PROVIDED ENTRIES:
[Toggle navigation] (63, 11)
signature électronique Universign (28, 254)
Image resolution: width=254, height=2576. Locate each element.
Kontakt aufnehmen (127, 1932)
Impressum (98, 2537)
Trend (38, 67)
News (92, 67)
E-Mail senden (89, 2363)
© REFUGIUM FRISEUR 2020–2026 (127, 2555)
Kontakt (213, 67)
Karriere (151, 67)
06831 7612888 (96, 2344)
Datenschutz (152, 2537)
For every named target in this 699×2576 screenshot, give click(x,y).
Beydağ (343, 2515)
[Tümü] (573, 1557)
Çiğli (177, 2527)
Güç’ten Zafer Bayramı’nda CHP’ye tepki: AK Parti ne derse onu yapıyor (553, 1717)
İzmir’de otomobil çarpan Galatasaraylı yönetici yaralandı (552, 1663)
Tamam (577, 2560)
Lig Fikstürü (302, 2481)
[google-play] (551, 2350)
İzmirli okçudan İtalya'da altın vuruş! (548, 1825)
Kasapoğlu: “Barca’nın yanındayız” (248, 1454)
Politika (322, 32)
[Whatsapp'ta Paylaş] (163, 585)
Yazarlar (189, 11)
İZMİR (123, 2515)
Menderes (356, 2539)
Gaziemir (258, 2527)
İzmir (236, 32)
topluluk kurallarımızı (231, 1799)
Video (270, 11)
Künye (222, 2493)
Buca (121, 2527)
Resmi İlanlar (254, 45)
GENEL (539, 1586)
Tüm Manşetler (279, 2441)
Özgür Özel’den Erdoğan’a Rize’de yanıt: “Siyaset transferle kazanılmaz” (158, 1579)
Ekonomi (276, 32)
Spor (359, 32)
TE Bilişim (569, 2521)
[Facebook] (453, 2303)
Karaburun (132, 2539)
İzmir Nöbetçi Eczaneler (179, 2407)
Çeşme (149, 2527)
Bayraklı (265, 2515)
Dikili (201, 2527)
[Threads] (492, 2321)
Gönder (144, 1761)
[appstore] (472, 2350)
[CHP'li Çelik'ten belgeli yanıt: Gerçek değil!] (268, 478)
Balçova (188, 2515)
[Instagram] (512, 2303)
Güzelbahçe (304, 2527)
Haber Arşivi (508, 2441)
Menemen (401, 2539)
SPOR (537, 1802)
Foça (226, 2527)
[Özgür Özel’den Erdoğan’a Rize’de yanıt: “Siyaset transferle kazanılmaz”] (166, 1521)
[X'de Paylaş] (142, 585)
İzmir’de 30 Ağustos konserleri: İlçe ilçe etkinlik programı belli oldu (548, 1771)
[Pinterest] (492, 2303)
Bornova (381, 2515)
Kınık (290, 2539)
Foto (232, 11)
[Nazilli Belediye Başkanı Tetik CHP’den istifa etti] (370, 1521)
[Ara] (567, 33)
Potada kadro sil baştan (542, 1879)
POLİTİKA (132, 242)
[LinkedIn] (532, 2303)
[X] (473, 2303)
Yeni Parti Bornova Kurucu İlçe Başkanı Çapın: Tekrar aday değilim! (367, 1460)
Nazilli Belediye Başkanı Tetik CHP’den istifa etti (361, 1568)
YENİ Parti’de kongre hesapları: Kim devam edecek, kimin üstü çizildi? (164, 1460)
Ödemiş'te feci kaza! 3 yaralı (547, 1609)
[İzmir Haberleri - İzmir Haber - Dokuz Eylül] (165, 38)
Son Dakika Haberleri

THE TASK: Wherever the string "Parti" appears in the records above, copy the line it sits in.

EXERCISE RESULT:
Güç’ten Zafer Bayramı’nda CHP’ye tepki: AK Parti ne derse onu yapıyor (553, 1717)
Yeni Parti Bornova Kurucu İlçe Başkanı Çapın: Tekrar aday değilim! (367, 1460)
YENİ Parti’de kongre hesapları: Kim devam edecek, kimin üstü çizildi? (164, 1460)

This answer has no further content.